November 18, 2010

Mandela myth

It's funny how the establishment all love Nelson Mandela.  I think it's because he has been so forgiving of his enemies.  But how do they reckon him some kind of peacenik?  I don't know but apparently the Independent's Dominic Lawson has him down as just that:
Aung San Suu Kyi...told an interviewer: "We are convinced that the non-violent approach is the best. In the long run it pays off, even if that run is longer because of its non-violent nature."
Essentially the same approach was adopted by Martin Luther King and Nelson Mandela, but not by Robert Mugabe.

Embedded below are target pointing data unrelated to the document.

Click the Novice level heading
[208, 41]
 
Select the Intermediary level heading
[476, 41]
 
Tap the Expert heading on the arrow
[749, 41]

The non-violent approach is a desperately hard road to tread for such freedom fighters and Aung San Suu Kyi, King and Mandela were all criticised from within their own movements for subjecting them to such a difficult discipline.
Did Lawson really believe what he wrote? The necklaces were small beer in terms of the armed campaign of the ANC against apartheid but the necklaces were pretty damn violent, highly visible and very memorable. Bernard North, in the letters page, remembers:
The limits of non-violence
Dominic Lawson (Opinion, 16 November) advocates the policy of peaceful protest, drawing on such diverse examples as last week's protest against tuition fees and Aung San Suu Kyi's campaign against the military regime in Burma. I am surprised then that I don't remember his condemning Tony Blair's violence in attacking Iraq or Israel's violent attacks on Gaza. Surely Mr Lawson feels peaceful protest would have been the better response?
He then lists advocates of non-violence, including Nelson Mandela. In fact Mandela remained in prison in the 1980s because he refused to renounce violence and discusses this in his autobiography. His followers in the ANC certainly had trouble renouncing violence, as the incidents of "necklacing" testify.
Bernard North, Sutton, Surrey
There's more in the case of Mandela. Because of his refusal to renounce armed struggle, Amnesty International refused to adopt him as a prisoner of conscience.